MIT’s computer Science and Artificial Intelligence Laboratory (CSAIL) have Developed an algorithm, which can find a recipe based on nothing more than a single picture of food.
It is like you have seen (or eaten) a delicious meal in a picture of food and wished you had the recipe to make it.
Scientists built this algorithm by combing over a million different recipes collected from the various recipes. They then intermingle this recipe encyclopedia with image recognition software. The software identifies the type of food in a photo and matches it with its analogous recipe.
While testing, researchers found that the algorithm could correctly identify the correct recipe with 65% precision of the time. And it was most successful with pastries and other baked products as their recipes in the database and ingredients were easiest to identify.

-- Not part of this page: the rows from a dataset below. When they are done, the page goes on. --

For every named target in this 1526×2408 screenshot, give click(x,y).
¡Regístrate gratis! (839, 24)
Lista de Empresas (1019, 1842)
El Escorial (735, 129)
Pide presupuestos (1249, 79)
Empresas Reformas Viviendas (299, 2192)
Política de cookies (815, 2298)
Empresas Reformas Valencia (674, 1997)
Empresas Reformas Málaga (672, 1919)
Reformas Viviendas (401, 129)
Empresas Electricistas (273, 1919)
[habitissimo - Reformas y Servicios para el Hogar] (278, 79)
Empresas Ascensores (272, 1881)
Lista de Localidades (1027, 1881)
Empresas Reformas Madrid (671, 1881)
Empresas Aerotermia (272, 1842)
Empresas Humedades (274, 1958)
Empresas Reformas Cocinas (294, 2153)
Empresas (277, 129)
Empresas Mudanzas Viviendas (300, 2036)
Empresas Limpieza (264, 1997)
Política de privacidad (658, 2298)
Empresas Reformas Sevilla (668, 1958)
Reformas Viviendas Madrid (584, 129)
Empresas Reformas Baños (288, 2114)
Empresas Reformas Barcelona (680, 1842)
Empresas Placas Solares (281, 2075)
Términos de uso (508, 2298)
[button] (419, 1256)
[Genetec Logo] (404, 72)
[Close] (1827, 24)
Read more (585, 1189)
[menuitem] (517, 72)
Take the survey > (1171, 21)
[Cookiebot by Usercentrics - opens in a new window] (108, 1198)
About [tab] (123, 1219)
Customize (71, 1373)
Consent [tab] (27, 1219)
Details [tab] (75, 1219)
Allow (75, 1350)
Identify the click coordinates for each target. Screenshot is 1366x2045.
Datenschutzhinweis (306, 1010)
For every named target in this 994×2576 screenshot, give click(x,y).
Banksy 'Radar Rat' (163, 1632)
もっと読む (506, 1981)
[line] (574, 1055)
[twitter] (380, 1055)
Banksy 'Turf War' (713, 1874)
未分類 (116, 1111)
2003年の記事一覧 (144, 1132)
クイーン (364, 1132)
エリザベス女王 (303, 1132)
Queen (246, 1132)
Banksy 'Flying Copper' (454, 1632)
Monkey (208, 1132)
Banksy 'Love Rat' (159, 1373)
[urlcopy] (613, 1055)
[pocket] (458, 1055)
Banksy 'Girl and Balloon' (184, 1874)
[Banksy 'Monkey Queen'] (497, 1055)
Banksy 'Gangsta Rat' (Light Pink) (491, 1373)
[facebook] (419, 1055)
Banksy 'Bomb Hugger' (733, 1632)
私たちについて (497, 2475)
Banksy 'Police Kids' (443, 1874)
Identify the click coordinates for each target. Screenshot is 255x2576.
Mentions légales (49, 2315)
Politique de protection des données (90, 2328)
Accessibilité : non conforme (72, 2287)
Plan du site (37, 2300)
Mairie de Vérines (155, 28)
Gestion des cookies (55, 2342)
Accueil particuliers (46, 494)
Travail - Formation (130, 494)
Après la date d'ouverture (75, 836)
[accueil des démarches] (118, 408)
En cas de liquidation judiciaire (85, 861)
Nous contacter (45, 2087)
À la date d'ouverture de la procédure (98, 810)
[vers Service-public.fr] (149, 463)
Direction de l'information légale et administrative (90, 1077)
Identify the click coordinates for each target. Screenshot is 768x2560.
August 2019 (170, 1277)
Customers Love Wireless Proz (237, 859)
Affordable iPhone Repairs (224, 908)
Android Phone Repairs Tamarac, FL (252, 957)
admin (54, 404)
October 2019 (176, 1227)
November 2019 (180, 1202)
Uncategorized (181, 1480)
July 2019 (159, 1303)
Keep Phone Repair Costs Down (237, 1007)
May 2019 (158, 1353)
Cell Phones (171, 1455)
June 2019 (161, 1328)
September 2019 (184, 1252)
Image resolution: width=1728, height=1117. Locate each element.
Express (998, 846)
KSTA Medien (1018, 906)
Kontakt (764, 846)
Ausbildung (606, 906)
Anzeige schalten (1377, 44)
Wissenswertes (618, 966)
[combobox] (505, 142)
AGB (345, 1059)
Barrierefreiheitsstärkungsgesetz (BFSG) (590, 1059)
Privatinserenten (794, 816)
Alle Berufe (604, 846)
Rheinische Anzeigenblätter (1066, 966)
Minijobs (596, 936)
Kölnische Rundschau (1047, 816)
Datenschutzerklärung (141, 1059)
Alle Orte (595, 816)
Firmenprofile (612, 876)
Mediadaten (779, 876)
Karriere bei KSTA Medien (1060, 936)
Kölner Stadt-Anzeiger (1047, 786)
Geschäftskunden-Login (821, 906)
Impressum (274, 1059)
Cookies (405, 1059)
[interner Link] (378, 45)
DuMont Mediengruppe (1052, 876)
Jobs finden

Now scientists using the algorithm to identify complex dishes like sushi rolls or dishes with ambiguous ingredients like smoothies.
Researchers are now trying to improve the algorithm for great accuracy. Still, they believe that 65% success rate isn’t bad for a prototype. Although further refinement will improve the accuracy even better.
Now, scientists are planning to provide the option for users to specify some of the ingredients included in the recipe.
Lead study author Nick Hynes said, “In future, we could use this algorithm, dubbed “Pic2Recipe,” to find a recipe for all type of meals.”
“If you know what ingredients went into a dish but not the amount you can take a photo, enter the ingredients, and run the model to find a similar recipe with known quantities, and then use that information to approximate your own meal.”